Mientras dure la guerra

Elvira Navarro
Me ha gustado mucho Mientras dure la guerra de Alejandro Amenábar. Entré al cine escéptica, esperando una película más sobre la guerra civil, un manoseado retrato de buenos y malos, o la mera sentimentalidad de quienes no son ni buenos ni malos, sino seres humanos confundidos, lo cual es obvio y hasta necesario —eso es lo que fundamentalmente somos— pero también insuficiente si lo que le pedimos a una película es una comprensión mayor del conflicto que la que permite la elemental identificación.
Desde Los otros no había vuelto a disfrutar de Amenábar. En estos años he visto de nuevo Tesis, que sigue siendo una buena película, y Abre los ojos, de la que sólo resistió la estructura y la persona que yo era en los 90. Hay en esos dos filmes un reflejo perfecto de quiénes éramos en aquellos tiempos: un país cutre que se creía moderno, el desembarco en los tiempos líquidos y en el nihilismo, el deslizamiento de la fiesta frívola y alegre hacia la bacanal sórdida, la sensación de esa amenaza mayor, paranoica, que a menudo acontece cuando se conquista la seguridad sin haber perdido el miedo.
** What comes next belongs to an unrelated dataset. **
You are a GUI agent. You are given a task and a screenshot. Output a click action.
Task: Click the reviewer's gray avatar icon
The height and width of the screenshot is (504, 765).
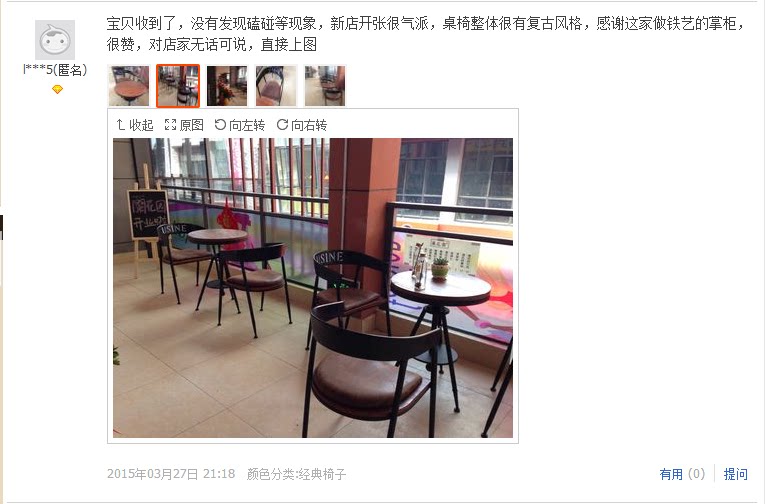(55, 40)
Amenábar era a los 90 lo que Almodóvar a los 80 y Saura a los 70 y finales de los 60: directores que captaron muy bien el Zeitgeist.
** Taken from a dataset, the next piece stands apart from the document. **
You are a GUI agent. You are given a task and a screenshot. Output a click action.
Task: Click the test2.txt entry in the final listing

Pero decía que no era una película más sobre la guerra civil y que por eso me ha gustado. Aquí mis razones:
Primera: es un filme claramente posicionado sin que ese posicionamiento implique caer en el simplismo de los buenos y los malos, lo que España es todo un mérito. Unamuno, magistralmente interpretado por Karra Elejalde, tiene en su polo opuesto, Millán Astray, no a un imbécil malvado, sino a un líder complejo y carismático. Eso no significa que se le justifique —en esta película no se justifica a nadie, ni siquiera a Unamuno, cuya ceguera no se esconde—. Por cierto que la interpretación de Eduard Fernández del fundador de la Legión es para quitarse el sombrero. Él y Elejalde habrían incluso salvado el largometraje no de ser una película más de la guerra civil si Amenábar la hubiese planteado en esos términos, pero sí de ser una película mala.
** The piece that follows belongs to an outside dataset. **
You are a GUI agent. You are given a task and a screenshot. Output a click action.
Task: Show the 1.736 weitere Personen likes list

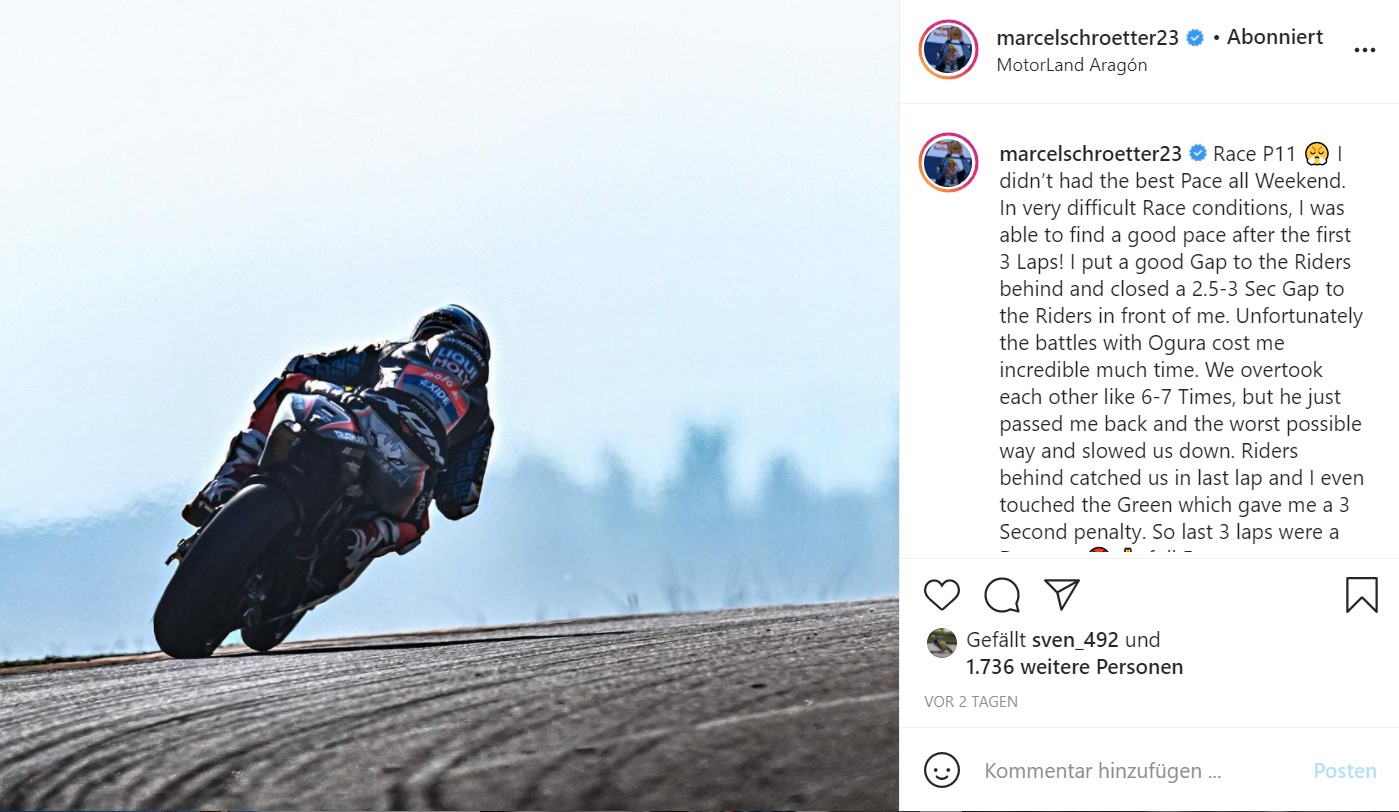click(1074, 667)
Segunda: el filme me parece meritorio porque apela desde un lugar inhabitual a los dos bandos, el de la necesidad de la persuasión —que no es lo mismo que la seducción—. En este país, donde la ilustración nunca llegó y los modos de apelación al otro son los del dogma tras siglos de un catolicismo tan obtuso como las élites económicas que lo validaron, alzar la bandera de la mesura, el análisis, la comprensión y el diálogo en vez de la del hooliganismo no es poca cosa.
Tercera: Mientras dure la guerra llega a una conclusión tristemente válida a día de hoy, a saber: mientras unos y otros andan dogmáticamente a la gresca, sin querer ponerse de acuerdo en asuntos fundamentales, quien consigue el poder es el silencioso, arribista y mediocre Francisco Franco, que no duda en hacer una buena purga y renunciar a cualquier principio para agarrar el cetro. Cuando una sociedad está muy polarizada y ambos bandos no sólo no dialogan, sino que quieren anularse el uno al otro (las dos caras de una misma moneda, dice el Unamuno de la peli), al final dejan el camino libre a los arribistas, que se convierten en la única vía del medio, a los oportunistas que no tienen escrúpulos ni convicciones profundas, y que sólo buscan escalar con disimulo para quedarse con todo el pastel. ¿Les suena? A mí sí, pues ahí seguimos. No hay más que ver a los líderes políticos actuales. A todos sin excepción. Así continuaremos mientras siga durando la guerra.